## Problem
All entries that follow are to be written out verbatim.

## Data for this exercise
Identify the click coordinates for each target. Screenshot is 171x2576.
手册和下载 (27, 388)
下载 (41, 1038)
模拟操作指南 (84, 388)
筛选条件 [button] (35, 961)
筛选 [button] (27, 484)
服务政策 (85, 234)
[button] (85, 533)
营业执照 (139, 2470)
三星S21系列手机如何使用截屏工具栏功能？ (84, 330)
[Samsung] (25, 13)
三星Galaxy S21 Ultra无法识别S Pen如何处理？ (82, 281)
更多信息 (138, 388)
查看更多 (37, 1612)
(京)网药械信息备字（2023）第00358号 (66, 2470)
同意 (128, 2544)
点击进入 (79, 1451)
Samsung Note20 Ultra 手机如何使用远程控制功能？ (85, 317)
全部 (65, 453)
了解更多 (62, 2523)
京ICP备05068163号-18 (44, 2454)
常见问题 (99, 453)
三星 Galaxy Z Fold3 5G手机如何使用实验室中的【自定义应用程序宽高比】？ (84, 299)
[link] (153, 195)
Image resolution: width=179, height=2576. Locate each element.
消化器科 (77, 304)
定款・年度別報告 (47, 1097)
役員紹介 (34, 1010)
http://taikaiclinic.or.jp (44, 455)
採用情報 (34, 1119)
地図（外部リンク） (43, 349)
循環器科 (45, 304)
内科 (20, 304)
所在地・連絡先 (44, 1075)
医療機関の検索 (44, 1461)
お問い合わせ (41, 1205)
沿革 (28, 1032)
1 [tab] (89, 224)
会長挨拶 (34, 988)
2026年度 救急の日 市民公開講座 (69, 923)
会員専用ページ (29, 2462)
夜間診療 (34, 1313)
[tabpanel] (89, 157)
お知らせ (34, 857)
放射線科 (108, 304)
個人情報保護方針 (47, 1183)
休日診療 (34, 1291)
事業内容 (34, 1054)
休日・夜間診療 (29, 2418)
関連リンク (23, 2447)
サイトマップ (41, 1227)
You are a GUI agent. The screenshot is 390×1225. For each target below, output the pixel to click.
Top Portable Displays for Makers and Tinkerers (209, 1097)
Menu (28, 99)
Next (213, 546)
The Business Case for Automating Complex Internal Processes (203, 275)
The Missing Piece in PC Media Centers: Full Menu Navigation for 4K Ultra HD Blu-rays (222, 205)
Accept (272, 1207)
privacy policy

## Solution for this exercise
Identify the click coordinates for each target. Screenshot is 171x2576.
手册和下载 (27, 388)
下载 (41, 1038)
模拟操作指南 (84, 388)
筛选条件 [button] (35, 961)
筛选 [button] (27, 484)
服务政策 (85, 234)
[button] (85, 533)
营业执照 (139, 2470)
三星S21系列手机如何使用截屏工具栏功能？ (84, 330)
[Samsung] (25, 13)
三星Galaxy S21 Ultra无法识别S Pen如何处理？ (82, 281)
更多信息 (138, 388)
查看更多 (37, 1612)
(京)网药械信息备字（2023）第00358号 (66, 2470)
同意 (128, 2544)
点击进入 (79, 1451)
Samsung Note20 Ultra 手机如何使用远程控制功能？ (85, 317)
全部 (65, 453)
了解更多 (62, 2523)
京ICP备05068163号-18 (44, 2454)
常见问题 (99, 453)
三星 Galaxy Z Fold3 5G手机如何使用实验室中的【自定义应用程序宽高比】？ (84, 299)
[link] (153, 195)
Image resolution: width=179, height=2576. Locate each element.
消化器科 (77, 304)
定款・年度別報告 (47, 1097)
役員紹介 (34, 1010)
http://taikaiclinic.or.jp (44, 455)
採用情報 (34, 1119)
地図（外部リンク） (43, 349)
循環器科 (45, 304)
内科 (20, 304)
所在地・連絡先 (44, 1075)
医療機関の検索 (44, 1461)
お問い合わせ (41, 1205)
沿革 (28, 1032)
1 [tab] (89, 224)
会長挨拶 (34, 988)
2026年度 救急の日 市民公開講座 (69, 923)
会員専用ページ (29, 2462)
夜間診療 (34, 1313)
[tabpanel] (89, 157)
お知らせ (34, 857)
放射線科 (108, 304)
個人情報保護方針 (47, 1183)
休日診療 (34, 1291)
事業内容 (34, 1054)
休日・夜間診療 (29, 2418)
関連リンク (23, 2447)
サイトマップ (41, 1227)
You are a GUI agent. The screenshot is 390×1225. For each target below, output the pixel to click.
Top Portable Displays for Makers and Tinkerers (209, 1097)
Menu (28, 99)
Next (213, 546)
The Business Case for Automating Complex Internal Processes (203, 275)
The Missing Piece in PC Media Centers: Full Menu Navigation for 4K Ultra HD Blu-rays (222, 205)
Accept (272, 1207)
privacy policy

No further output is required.